Reproduce without change the lines in the material below that run from the one with "Focus the Имя input field" to the end, and nothing more.

▼▼▼

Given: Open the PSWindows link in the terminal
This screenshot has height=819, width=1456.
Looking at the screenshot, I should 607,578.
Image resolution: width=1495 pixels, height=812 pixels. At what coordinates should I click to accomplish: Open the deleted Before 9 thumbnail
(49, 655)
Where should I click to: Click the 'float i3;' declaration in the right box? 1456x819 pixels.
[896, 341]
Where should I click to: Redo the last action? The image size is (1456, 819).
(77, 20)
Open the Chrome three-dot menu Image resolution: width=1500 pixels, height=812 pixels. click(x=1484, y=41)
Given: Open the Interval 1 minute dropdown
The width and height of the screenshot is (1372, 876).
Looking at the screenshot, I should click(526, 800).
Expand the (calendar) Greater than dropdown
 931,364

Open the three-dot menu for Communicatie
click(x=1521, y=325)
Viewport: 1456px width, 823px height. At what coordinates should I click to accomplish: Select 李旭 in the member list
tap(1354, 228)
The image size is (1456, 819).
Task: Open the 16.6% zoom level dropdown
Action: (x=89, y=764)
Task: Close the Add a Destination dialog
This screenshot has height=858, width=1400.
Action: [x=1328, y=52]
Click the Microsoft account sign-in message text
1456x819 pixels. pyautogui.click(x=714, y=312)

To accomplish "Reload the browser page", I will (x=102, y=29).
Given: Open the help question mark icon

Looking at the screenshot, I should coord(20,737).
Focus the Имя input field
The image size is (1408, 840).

▲▲▲

TASK RESULT:
Focus the Имя input field
The image size is (1408, 840).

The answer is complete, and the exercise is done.